The Linger

I like to close my eyes and tilt my head towards the sun as I absorb the tranquil serenity that surrounds me. The cool mountain air intermingled with the salt spray from the waterfall in the distance washes over me allowing me to be fully present in the moment. As quickly as I felt at peace I feel the dark rolling clouds over take the sky threatening a torrential down pour. I want to run to find shelter but I also want to linger. Hoping that my queries will bring clearer answers for me to process instead of the mumble jumble that leaves me with more questions then answers received.

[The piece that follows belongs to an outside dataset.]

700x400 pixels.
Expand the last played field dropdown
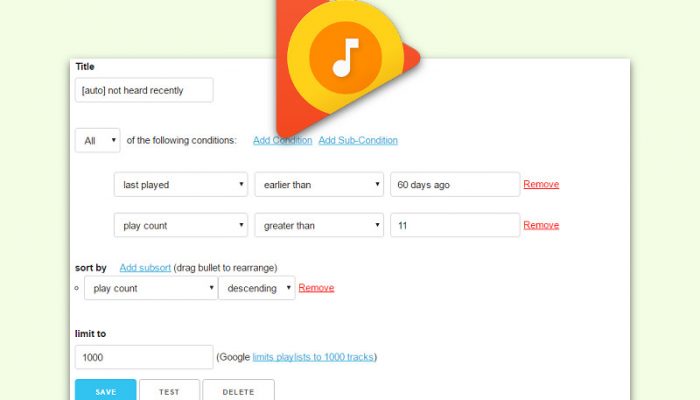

I wonder what makes us hold onto something that has outlived our means to possess. Relationships and friendships being the hardest to let go.  We have a harder time when those that used to play such an active role in our lives have moved on with theirs versus lying 6 feet underground. What a strange thought for one to have. Torturing your mind and your ego with how much better their life is now without you in it. You instantly become your own worst enemy with your obsessive thoughts.  When somebody we love dies mourning becomes easy because we don’t have a choice. There is no negotiating all bets are off.  But if they have moved on with intense speed and incredible bliss we can’t help ripping ourselves to shreds.

There are those who hang on out of hope of what could have been and those that cling on because they don’t know what else to do. Some people will spend their whole loves hanging around in the hopes that they will somehow get a benefit in doing so. I mean does it make sense that somebody would call you a friend but behind closed doors they will have nothing nice to say at all. To your face it is thank you for being a good friend but to others it’s a watch out for that girl. She is a liability, a firecracker. Maybe we do have to develop a thick skin and hold on to just a bit but out of curiosity though has anybody ever benefitted from keeping their enemies close?

Sleeping with one eye open is restless and does nothing to recharge your batteries. How does one protect themselves from the vultures of the world. Expose an open wound and they will feed for months. There is no end to their selfless display as their feeding intensifies giving them a sense of courage they never had before. It only takes one to infect the whole flock telling the side of the story that paints them in the best light and leaves you feeling isolated and confused. You still linger in the hopes that they might see the error in their ways and recant therefore y’all receive the happy ending that we all believe that we are entitled to. We don’t want to put in the work we want it to be easy to be handed to us like the air that we breathe. The Universe recognizes nobody when it comes to the ultimate betrayal. It will take down everybody within a general area and feast on the leftovers for weeks.

Think about your last fallout what did it look like.  For me it was a gal I saw regularly, before COVID that is. My back was always arched when it came to her though, you could tell that she was the type to sell her first born to the devil for even a fraction of fame. You can see it in the way that she works the crowd and leaves a trail of slime behind her. You don’t need Rome to be built in a day you just need those who believe that you have the ability to do so. I am floored with how many people are quick to follow those with little or no experience with just a promise and a prayer. Success is detrimental in all that we do. g I find though that usually it is just a parade of trolls waiting to climb on board trying to infect my common sense and drive.

We all tend to linger from time to time. We stay to often where we aren’t wanted in the hopes that things will turn around and end up our way. I let my thoughts wander to people I miss out of sheer loneliness. I am more than guilty of granting too many chances to those that don’t deserve them. A part of it comes from a place of knowing that sometimes we need to have room and space to grow. If all that we were to become was instilled into us the day we took our first breath then there would be absolutely no point to it all. We wouldn’t get to experience the joys of life without bearing witness to the incredible pain. We need to know the two polar opposites before it even begins to make sense. Somebody’s joy usually comes at the expense of another. Watching the way that they handle each other is a clear indication to know who in question intentions might be more pure. At the end of the day we all have a stake in this game of life that we play. Opportunities present themselves whether we are ready for them or not. Conflicts arise even when we try our best to avoid them all.  The weight of the world is heavy when it only rests on our shoulders. It is hard to know who to trust in this untrustworthy world. I have yet to have much success when trying to distribute the weight. There are those who claim to be a friend but truly only wait around in the hopes that I fail. To them I say who needs enemies when you have these “friends” waiting in the wings to tear you down.  I linger in my own existence unsure of where to go next or how to hold on. I wish this experience was more welcoming or at least made a wee bit more sense. I wonder how much more I can linger without purpose, heaven sent.